## [Page extract]
--- --- ---
The other ground urged on behalf of the petitioners against the validity of the three impugned Orders was that they were arbitrary, mala fide and not in public interest inasmuch as a huge favour was conferred on respondents Nos. 2, 3 and 4 at the cost of the State. This ground is also without substance and cannot be sustained. There are two cogent reasons why this ground cannot be accepted. The first reason is that when the negotiations took place between the parties and the three impugned Orders were issued by the State Government, the average price at which oleo resin had been sold in auction during the five preceding years was not more than Rs. 260.00 per quintal and the State Government was, therefore, not unjustified in fixing the price of oleo resin to be supplied to respondents Nos. 2, 3 and 4 at Rs. 260.00 per quintal exclusive of the cost of tins, containers, sales tax, etc. It is true that at about this time the market price of oleo resin started rising and subsequent to the making of the three impugned Orders there was an abnormal rise in the market price, but that was obviously because by this time it had become known that the State, Government had taken a policy decision not to allow the export of oleo resin from its territories but to give it only for industries set up within the State and scarcity price accordingly prevailed in the market. Secondly, there could be no question of the State Government trying to secure the highest price from respondents Nos. 2, 3 and 4 since the sale of oleo resin to them under the three impugned Orders was not a sale simpliciter but it was a sale for the purpose of feeding the factories to be set up by them. We may usefully quote here what we said in our judgment in Kasturi Lal Lakshmi Reddy v. State of Jammu and Kashmir (AIR 1980 SC 1992) (supra) while dealing with a similar argument advanced in that case :
"This argument, plausible though it may seem, is fallacious because it does not take into account the policy of the State not to allow export of resin outside its territories but to allot it only for use in factories set up within the State. It is obvious that, in view of this policy, no resin would be auctioned by the State and there would be no question of sale of resin in the open market and in this situation, it would be totally irrelevant to import the concept of market price with reference to which the adequacy of the price charged by the State to the 2nd respondents could be judged. If the State were simply selling resin, there can be no doubt that the State must endeavour to obtain the highest price subject, of course, to any other overriding considerations of public interest and in that event, its action in giving resin to a private individual at a lesser price would be arbitrary and contrary to public interest. But, where the State has, as a matter of policy, stopped selling resin to outsiders and decided to allot it, only to industries set up within the State for the purpose of encouraging industrialisation, there can be no scope for complaint that the State is giving resin at a lesser price than that which could be obtained in the open market. The yardstick of price in the open market would be wholly inept, because in view of the State policy, there would be no question of any resin being sold in the open market, the object of the State in such case is not to earn revenue from sale of resin but to promote the setting up of industries within the State."
This ground must also, therefore, be rejected.
--- --- ---
## [Material provided]
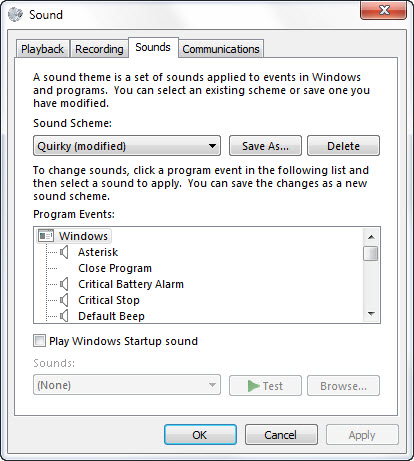The width and height of the screenshot is (414, 461).
Task: Click the green play icon on Test button
Action: 254,386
--- --- ---
In the court ruling on oleo resin, at what price per quintal did the State Government fix the oleo resin supplied to respondents Nos. 2, 3 and 4?

## [Solution]
Rs. 260.00 per quintal, exclusive of the cost of tins, containers, sales tax, etc.